Diagnostics
DI payment should be linked to guidelines
September 17, 2014
OTTAWA – The best way to reduce the volume of inappropriate diagnostic imaging in Canada is to start linking payment for exams to the use of DI guidelines, according to an August 25 article in the Canadian Medical Association Journal. By doing so, the system could save millions of dollars, speed up wait times, and eliminate unnecessary radiation exposure in patients.
According to the authors of the article, titled “Appropriate, quality imaging tests through linkage of payment to guidelines,” an estimated 10%–30% of imaging tests are done for inappropriate indications; the numbers vary by jurisdiction, modality and referring group.
As well, Barry B. Rubin MD PhD (pictured), Bernita Drenth, and Rob S.B. Beanlands MD, say that doctors and technologists working in DI facilities should require minimum training to conduct and interpret tests, and the facilities themselves should be properly accredited.
“Linking mandatory use of guidelines, independent accreditation of imaging facilities and minimum training requirements for healthcare professionals who perform and interpret imaging tests to payment should promote appropriate use and increase the quality of imaging tests,” the authors say. “Reducing the number of imaging tests for inappropriate indications will decrease wait times for tests ordered for appropriate indications and will improve the efficiency of healthcare systems.”
Dr. Rubin and his co-authors, who are all members of the Ontario Expert Panel on Appropriate Utilization of Diagnostic and Imaging Studies, say that some physicians are ordering and interpreting tests without DI training; these doctors may be ordering DI exams without regard to established guidelines.
“In many jurisdictions, all that is needed for physicians to perform and be compensated for the majority of imaging studies is licensure as a medical doctor and the equipment necessary to do the test. There are few requirements that imaging studies be done for approved indications, or that physicians billing for diagnostic tests have the training or expertise necessary to perform a safe, accurate diagnostic examination.
Moreover, some DI labs may not meet current standards: “Many laboratories perform imaging tests for approved indications, meet the accreditation standards and have technologists and physicians who are trained to provide quality care. However, not all imaging facilities meet these standards, and in many areas there is no requirement that they do so.”
Spending on diagnostic imaging in Canada now exceeds $2.2 billion annually; the authors say that reducing the number of unnecessary imaging tests by 10% would save $220 million per year. Furthermore, “It seems unlikely that the cost of monitoring the use of guidelines and mandating accreditation and minimum training requirements would approach the cost of these potential savings.”
To develop a comprehensive approach for the use of imaging resources, the Ontario Ministry of Health and Long-Term Care formed the Expert Panel on Appropriate Utilization of Diagnostic and Imaging Studies in 2012. The panel includes physicians in academic and community practice, within urban and rural settings.

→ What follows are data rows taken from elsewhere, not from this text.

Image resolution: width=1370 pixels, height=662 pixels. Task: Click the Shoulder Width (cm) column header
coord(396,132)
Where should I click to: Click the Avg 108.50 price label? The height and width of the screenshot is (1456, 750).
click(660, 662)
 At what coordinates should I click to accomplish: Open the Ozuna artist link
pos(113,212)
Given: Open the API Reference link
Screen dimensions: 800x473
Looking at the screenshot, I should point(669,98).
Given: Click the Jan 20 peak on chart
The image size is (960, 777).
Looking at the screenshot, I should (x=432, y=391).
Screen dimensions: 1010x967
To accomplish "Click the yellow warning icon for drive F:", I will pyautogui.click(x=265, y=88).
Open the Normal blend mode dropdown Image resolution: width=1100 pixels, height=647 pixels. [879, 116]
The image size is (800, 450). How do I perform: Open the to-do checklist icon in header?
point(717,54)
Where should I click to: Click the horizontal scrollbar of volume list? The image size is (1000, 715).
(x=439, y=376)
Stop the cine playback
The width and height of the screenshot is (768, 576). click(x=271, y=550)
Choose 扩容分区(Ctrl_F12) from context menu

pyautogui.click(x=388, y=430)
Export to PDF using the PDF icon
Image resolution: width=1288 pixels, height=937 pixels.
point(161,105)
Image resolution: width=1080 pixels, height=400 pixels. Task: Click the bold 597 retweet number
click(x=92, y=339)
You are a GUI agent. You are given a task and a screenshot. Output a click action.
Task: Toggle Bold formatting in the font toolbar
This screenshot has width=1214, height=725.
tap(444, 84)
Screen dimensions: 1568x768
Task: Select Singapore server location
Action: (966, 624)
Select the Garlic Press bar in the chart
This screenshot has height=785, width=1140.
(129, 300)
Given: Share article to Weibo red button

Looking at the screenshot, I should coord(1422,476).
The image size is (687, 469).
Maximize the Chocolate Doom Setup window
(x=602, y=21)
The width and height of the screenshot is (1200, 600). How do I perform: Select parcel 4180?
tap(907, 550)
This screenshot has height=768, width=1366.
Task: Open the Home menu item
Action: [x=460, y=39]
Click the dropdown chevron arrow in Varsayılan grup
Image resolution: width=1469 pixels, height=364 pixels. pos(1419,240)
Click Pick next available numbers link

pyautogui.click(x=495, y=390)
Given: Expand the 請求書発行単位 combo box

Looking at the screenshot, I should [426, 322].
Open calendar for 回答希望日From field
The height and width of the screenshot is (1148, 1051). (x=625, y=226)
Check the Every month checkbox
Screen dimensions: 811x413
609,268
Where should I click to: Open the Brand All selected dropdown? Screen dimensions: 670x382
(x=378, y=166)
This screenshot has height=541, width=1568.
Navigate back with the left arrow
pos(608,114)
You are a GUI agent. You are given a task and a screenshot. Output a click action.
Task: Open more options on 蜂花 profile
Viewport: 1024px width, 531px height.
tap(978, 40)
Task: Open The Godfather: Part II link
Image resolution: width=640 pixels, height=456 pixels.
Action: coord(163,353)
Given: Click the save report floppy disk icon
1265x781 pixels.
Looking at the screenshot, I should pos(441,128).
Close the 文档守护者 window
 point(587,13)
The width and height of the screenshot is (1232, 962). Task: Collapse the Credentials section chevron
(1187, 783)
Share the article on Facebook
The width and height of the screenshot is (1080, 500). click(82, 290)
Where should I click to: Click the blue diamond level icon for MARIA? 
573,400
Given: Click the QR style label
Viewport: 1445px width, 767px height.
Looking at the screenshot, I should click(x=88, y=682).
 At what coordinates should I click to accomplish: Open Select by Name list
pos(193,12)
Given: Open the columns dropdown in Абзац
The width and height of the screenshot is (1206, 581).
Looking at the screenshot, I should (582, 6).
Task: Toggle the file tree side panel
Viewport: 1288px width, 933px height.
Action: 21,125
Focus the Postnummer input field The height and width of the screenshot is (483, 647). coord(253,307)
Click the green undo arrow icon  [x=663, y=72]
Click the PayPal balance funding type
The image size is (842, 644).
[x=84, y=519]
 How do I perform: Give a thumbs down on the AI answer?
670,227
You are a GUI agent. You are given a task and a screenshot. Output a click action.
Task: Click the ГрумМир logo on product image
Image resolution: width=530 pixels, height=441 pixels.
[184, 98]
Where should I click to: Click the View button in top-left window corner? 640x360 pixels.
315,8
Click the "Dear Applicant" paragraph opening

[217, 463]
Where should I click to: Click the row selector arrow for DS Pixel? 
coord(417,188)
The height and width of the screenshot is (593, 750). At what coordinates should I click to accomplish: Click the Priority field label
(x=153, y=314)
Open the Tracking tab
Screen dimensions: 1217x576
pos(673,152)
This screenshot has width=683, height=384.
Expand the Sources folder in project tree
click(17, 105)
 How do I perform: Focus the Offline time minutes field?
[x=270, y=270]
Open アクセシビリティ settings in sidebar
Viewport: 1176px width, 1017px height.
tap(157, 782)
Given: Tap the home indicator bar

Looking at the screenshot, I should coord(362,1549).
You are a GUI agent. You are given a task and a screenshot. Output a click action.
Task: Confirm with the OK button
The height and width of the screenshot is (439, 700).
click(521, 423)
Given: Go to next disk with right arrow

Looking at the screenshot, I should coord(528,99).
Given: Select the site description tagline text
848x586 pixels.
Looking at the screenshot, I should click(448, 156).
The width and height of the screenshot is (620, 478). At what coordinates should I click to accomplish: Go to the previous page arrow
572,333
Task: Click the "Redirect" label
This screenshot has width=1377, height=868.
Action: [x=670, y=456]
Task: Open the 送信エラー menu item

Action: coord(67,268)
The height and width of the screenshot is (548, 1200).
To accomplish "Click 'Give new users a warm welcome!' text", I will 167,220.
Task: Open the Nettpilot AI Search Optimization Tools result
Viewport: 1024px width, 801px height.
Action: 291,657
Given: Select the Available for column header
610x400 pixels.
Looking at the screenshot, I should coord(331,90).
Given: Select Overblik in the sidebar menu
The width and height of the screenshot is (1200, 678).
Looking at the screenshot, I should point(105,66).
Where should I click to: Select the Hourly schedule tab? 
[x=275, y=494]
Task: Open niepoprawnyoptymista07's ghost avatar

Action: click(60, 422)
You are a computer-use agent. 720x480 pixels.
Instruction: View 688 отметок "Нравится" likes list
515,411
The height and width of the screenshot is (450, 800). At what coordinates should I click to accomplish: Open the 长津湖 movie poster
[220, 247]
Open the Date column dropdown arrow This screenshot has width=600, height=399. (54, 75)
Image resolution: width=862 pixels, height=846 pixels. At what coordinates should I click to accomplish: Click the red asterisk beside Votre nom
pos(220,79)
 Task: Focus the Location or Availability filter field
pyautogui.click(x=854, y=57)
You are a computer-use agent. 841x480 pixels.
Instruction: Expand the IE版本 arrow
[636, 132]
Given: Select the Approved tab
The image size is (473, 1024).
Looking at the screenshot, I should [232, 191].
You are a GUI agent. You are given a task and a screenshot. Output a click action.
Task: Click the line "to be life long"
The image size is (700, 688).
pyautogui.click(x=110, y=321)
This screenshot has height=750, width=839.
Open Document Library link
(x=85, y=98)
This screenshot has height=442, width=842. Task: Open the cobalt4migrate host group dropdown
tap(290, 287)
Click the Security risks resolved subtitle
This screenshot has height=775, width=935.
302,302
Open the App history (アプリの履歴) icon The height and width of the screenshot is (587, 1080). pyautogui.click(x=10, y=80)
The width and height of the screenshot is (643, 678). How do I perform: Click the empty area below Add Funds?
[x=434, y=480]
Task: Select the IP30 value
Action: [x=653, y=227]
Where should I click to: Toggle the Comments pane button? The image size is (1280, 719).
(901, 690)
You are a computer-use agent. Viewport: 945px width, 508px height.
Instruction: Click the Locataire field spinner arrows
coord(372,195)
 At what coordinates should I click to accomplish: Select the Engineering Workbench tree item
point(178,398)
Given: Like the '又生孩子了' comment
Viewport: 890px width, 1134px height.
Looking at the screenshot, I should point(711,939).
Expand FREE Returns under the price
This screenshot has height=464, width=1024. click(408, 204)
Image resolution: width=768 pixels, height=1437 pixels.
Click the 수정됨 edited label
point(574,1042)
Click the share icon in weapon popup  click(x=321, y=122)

It concluded that appropriate use of imaging tests would be optimized if the use of accepted indications for imaging tests, based on guidelines developed by national or international specialty societies, was linked to payment for these tests.
To ensure quality, the panel recommended that mandatory independent accreditation of imaging facilities and minimum training requirements for technologists and physicians performing and interpreting the imaging tests be linked to payment for these tests.
According to the authors, the volume of imaging tests has risen more rapidly than most other drivers of healthcare costs, with the number of magnetic resonance imaging (MRI) and computed tomography (CT) tests increasing threefold between 1995 and 2010.
Inappropriate imaging tests increase costs and wait times and result in unnecessary radiation exposure during CT scans. Conversely, failing to do imaging tests for appropriate indications may lead to underuse and missed diagnosis, with deleterious clinical consequences.
Dr. Rubin and his colleagues write that other strategies have been implemented to increase the appropriate use of imaging tests.
For example, the Royal College of Radiologists in the United Kingdom developed the iRefer program to guide physicians regarding the most appropriate investigations for various indications and to inform decisions about commissioning of imaging services.
As well, the guidelines for diagnostic imaging referral issued by the Canadian Association of Radiologists help physicians to choose the most appropriate tests. However, there is no link between the use of the iRefer Program or the referral guidelines and payment to physicians for imaging services.
In the United States and in Canada, the Choosing Wisely campaigns (www.choosingwisely.org, www.choosingwiselycanada.org) encourage physicians, patients and other healthcare stakeholders to discuss tests and procedures, including imaging tests, that may not be medically indicated and may cause harm.
This is a positive step; however, the campaign’s overall impact on the use of imaging tests will be limited, because specialty societies have targeted only a small number of imaging services and participation in the Choosing Wisely initiative is optional.